同社は業務を効率化して配達を担う人材の有効活用を図るとともに、自転車やバイクなどのほかに配達の選択肢を増やしてユーザーの満足度を高めたい考え。他のエリアへの拡大も視野に入れている。
ロボット配送は楽天グループが2022年12月、西友と組み、茨城県つくば市で定常的なサービスを開始したが、昨年末に終了した。東京都心の街中で本格的にロボット宅配を始めるのはウーバーが初めてとみられる。
カートケンの宅配ロボットを利用し、三菱電機が日本向けの仕様に修正した。ロボットは最高速度が時速約5kmで最大20kgの荷物を輸送できる。機体は雨や雪でも走行が可能という。
日本橋の街中を走行する宅配ロボット
ロボットは平日の午前10時~午後5時の間に稼働し、スマートフォンのアプリ経由で注文を受け付けると、日本橋エリアの店舗に宅配ロボットが自動で移動、ロボットに料理を収めると注文者のところに届ける。注文者は自分でロボットを明けて料理を取り出す。注文の際にロボットを指定することはできないという。
当初は日本橋エリアの2店舗で配達の受け付けをスタート。

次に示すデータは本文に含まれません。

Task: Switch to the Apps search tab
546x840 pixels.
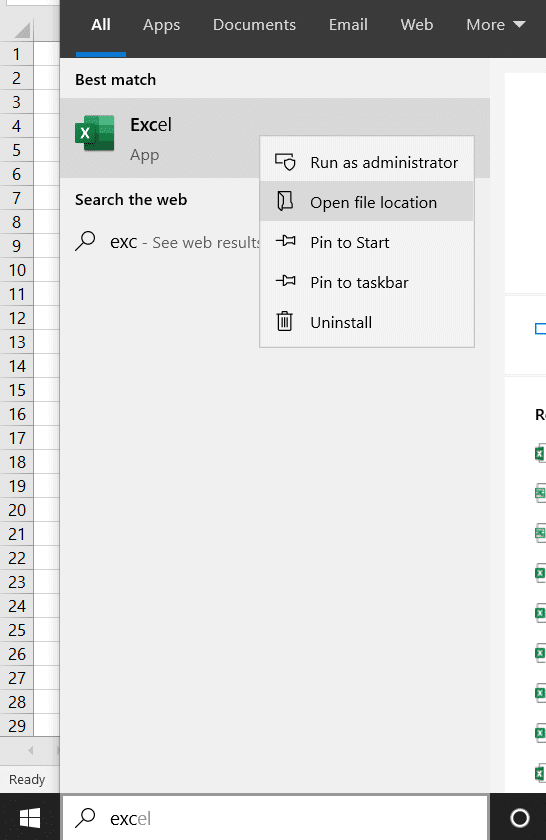Action: point(161,25)
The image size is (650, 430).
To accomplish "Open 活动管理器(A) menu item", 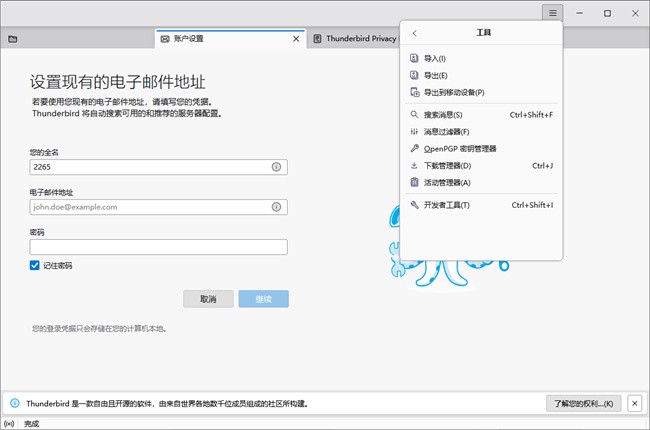I will 447,182.
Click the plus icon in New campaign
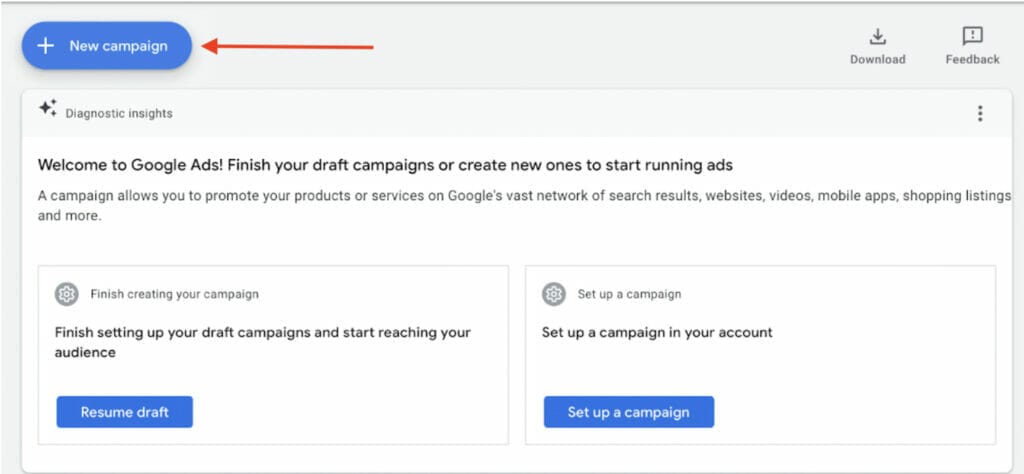The width and height of the screenshot is (1024, 474). pyautogui.click(x=45, y=46)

利用状況を見ながら順次、店舗数を増やしていきたい考えだ。
ビルの谷間を走る
「配送の可能性をさらに広げられる」
東京・日本橋でデモ公開に先立ち、同日記者会見したウーバーイーツジャパンのアルビン・ウー マーケットオペレーションディレクターは「日本はウーバーにとって重要な市場。参入から7年間ビジネスを続けており、非常に成長を遂げ、お客様からも好反応をいただいている。ロボットを使うことで、配送の可能性をさらに広げられる」と説明。損害保険の加入などトラブルに備えて万全の対策を講じていると強調した。
三菱電機開発本部の田中昭二先進応用開発センター長は「今後ますます深刻化する『物流クライシス』に対応する方策の1つと考えている。人手不足でもロボットを活用したデリバリーで従来通りのサービスを提供できるだけでなく、さらに多様な(輸送)ニーズへの対応を可能とし、人々の暮らしを豊かなものにしていくことを考えている」と説明。工場内での危険物輸送などにも宅配ロボットを投入できるとの見方を示した。
カートケンのクリスチャン・ベルシュCEO(最高経営責任者)は「洪水のようにならない限り、悪天候でも走行できる。現状は半径2kmくらいのエリアで配達が可能」と述べ、他のエリアでも十分活用できると自信を見せた。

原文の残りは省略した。